In August Liberal Democrat Voice ran an article where I suggested that the Tory leadership campaign was looking like a presidential election — with a tiny, and unrepresentative electorate. That tips power further from Parliament to No.10 and pretends that the new leader has an entirely false legitimacy.
News of these donations takes this to a whole new level.
Of course, a leadership campaign costs money. A large number of small donations from Tory members would have been an early indication of support. But the actual donations are large, mostly in excess of £5,000, and the largest being £100,000. That looks like a small number of people having a large influence. Have we just seen a Prime Minister chosen by the 172,437 members of the Conservative party, or by the handful who put up the money?
Is Liz Truss’ perception of “the national interest” shaped by the perspectives of those who funded her campaign? Or did some wealthy backers find someone who could be bent to their interests?
The Guardian article is worth reading in full.
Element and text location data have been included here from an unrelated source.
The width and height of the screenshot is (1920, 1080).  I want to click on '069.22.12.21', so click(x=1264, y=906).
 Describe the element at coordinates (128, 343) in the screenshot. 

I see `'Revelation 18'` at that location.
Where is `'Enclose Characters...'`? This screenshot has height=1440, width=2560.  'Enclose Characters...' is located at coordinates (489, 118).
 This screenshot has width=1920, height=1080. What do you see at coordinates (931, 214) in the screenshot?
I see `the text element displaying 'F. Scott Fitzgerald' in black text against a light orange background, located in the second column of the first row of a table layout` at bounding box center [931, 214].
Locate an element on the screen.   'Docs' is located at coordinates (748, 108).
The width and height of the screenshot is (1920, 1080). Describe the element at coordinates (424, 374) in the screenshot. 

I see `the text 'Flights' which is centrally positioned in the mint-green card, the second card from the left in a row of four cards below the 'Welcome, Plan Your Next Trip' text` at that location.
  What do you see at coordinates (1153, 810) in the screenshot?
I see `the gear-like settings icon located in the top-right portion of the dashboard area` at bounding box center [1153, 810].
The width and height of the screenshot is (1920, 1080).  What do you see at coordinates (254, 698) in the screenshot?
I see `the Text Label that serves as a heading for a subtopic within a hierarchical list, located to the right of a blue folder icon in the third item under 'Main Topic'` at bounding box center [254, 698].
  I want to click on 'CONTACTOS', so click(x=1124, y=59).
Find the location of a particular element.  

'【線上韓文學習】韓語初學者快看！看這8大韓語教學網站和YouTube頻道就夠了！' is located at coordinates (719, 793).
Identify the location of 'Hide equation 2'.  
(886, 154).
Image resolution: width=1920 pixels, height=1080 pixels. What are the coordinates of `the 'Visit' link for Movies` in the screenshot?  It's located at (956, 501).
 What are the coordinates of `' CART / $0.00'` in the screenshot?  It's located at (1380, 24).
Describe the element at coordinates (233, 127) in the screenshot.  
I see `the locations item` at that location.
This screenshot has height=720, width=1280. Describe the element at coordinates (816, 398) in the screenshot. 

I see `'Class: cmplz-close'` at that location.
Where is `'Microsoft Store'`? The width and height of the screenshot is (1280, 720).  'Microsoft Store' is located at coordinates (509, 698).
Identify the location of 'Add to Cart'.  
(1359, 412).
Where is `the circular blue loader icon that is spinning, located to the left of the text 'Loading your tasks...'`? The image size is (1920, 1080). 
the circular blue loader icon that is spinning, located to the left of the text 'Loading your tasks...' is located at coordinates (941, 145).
Among its observations is that one donor gave similar donations to Rishi Sunak and Penny Morduant, which I hear as gaining influence over whoever was elected. It’s hard to track from donations to policy, but one donor also supports a think tank that supports the denial of climate change, and King Charles has withdrawn from plans to attend COP27 on the “advice of Liz Truss”. The article also says the expenditure limit was £300,000.
Maybe recent polls will cause the Tories to do a handbrake turn, ditching Truss and finding someone more suitable. If that doesn’t happen, we’ll be living with the stench of big money bending the government to its interests, and the reality of a government that seems deaf to the harm they are doing. The hope is that people will vote them out in the next General Election. But how many will have been so ground down by the struggle to survive, and the sense that they’ve been ignored, that they simply don’t vote?
Passing the votes for a party leader to the party’s members seems democratic. It’s something we in the Liberal Democrats also do. But shouldn’t the choice of Prime Minister be made by MPs (or at least, the governing party’s MPs), acting in the best interests of all of their constituents?
Would Labour have chosen Jeremy Corbyn if their MPs too had chosen someone on behalf of all the people they represent? That matters because it’s possible to argue that, in 2019, many people voted Tory out of fear of Labour under Corbyn — so their hard left inadvertently saddled us with a dysfunctional Tory government.
As Liberal Democrats we are some way from our leader being likely to become Prime Minister, but we too need to think about this.
For now, the funding of her campaign for leader adds to the long lists of reasons to be sceptical about Liz Truss — who’s been in office for barely a month.